Example: Model Encoding Test class ACCEPTANCE_TEST inherit UNIT_TEST creation make feature {ANY} no_aggregation_cycles: BOOLEAN is local a, b, c: E_CLASS; c_to_a, a_to_b, b_to_c: AGGREGATION; m: MODEL do create a.make("A"); create b.make("B"); create c.make("C"); create c_to_a; create a_to_b; create b_to_c; create m.make; ... c_to_a.set_source(c); c_to_a.set_target(a); b_to_c.set_source(b); b_to_c.set_target(c); a_to_b.set_source(a); a_to_b.set_target(b); ... m.prepare Result := true end make is do make_test; add_violation_test( agent no_aggregation_cycles ); to_html("accept.html") end end
Encoding Constraints in Eiffel • We used Eiffel’s declarative specification technique - agents - to capture constraints. • This promotes understandability, readability, and direct mapping from OCL/OCL-like constraints to code. • Example: no_inheritance_cycles: BOOLEAN is do Result := closure.for_all((i1:INHERITANCE): BOOLEAN do Result := closure.for_all((i2: INHERITANCE): BOOLEAN do -- return true iff i1 and i2 do not form a cycle Result := not (i1.source=i2.target and i1.target=i2.source) end) end) end • Clauses like the above are added to class invariants, to be checked when unit tests are run. • Each constraint is implemented within the SDD process.

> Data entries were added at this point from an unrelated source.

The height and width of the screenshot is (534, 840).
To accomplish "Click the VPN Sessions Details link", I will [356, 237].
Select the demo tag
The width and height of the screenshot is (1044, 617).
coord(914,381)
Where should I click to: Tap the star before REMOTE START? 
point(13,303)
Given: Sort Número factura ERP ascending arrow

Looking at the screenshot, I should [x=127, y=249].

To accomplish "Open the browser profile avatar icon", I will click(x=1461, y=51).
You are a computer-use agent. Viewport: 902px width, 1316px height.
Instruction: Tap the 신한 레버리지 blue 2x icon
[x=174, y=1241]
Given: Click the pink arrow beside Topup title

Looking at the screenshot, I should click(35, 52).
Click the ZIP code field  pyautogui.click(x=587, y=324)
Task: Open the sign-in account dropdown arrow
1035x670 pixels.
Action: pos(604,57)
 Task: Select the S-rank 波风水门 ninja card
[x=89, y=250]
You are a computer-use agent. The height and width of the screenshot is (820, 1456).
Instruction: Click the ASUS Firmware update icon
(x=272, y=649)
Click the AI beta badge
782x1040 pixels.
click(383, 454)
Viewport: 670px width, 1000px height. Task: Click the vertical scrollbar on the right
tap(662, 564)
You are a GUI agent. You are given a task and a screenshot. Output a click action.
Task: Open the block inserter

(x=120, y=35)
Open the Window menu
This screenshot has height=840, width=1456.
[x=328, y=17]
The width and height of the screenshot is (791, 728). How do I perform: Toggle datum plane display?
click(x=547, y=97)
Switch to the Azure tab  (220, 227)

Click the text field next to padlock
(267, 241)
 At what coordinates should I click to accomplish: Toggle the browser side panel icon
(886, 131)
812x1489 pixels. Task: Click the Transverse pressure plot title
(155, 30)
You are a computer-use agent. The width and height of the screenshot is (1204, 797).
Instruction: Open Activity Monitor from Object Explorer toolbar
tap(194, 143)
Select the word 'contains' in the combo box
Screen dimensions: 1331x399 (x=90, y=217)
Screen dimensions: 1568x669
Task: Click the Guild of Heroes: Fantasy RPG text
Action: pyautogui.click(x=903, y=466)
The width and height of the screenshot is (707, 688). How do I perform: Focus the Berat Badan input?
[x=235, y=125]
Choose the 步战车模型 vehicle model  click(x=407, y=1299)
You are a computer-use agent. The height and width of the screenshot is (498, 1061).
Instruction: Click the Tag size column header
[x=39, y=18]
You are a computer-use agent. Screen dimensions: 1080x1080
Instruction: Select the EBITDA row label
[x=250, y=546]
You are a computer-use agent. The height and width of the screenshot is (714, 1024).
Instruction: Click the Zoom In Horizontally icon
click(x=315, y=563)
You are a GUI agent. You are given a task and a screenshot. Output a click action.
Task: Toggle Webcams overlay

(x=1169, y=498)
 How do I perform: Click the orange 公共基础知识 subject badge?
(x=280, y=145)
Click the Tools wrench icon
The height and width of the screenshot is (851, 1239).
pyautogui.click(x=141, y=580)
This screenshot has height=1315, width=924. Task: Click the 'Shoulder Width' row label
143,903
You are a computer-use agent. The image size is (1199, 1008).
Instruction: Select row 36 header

Gaps between Tests and Code • Occasionally the gap between the unit test (capturing a model) and the agent-based code needed was substantial. • e.g., checking that method calls were legitimate according to a class’s information hiding policy. • The simple case (single-dispatch) was straightforward to test and implement. • The fun case (multi-dispatch) was initially missed (a unit test failed). • Added additional agent code, which duplicated much of the original agent code for single dispatch. • Refactored this.
Some Observations • Useful approach. • We emphasised the TDD parts of SDD. • Contracts were predominantly for guarding routine calls (i.e., preconditions) and for capturing invariants. • Sometimes contracts got very complex, e.g., for checking covariant overriding. • In this case we wrote a unit test with a simple example of covariance overriding, and refactored the agent code. • This was much simpler because we could use sequencing to capture the well-formedness condition. • Generally, minimal class-level refactoring was done; we’d need this if we added new views. • Deliverable: a testing suite as application evidence for correctness of the metamodel.
Conclusions and Future Work • Fast, reliable way to build executable metamodels. • Useful to be able to switch between testing and modeling. • Side-effect: we can fully automatically check models for conformance to the metamodel. • Further work: • Improving support for encoding contracts within the metamodel. It’s not easy to use right now. • Adding a state chart view. • Additional metamodels, particularly MOF.
Conclusions • Contracts and tests both make useful forms of specification. • They are complementary and can be used synergistically. • Contracts are good at making design decisions explicit (but be sure to keep these in your code). • Tests can express collaborations more easily, and appear to be more useful early in the design process. • Contracts don’t reduce the amount of tests that need to be written. • It’s easy to underspecify contracts, or simply get them wrong. • Need tests to catch these errors.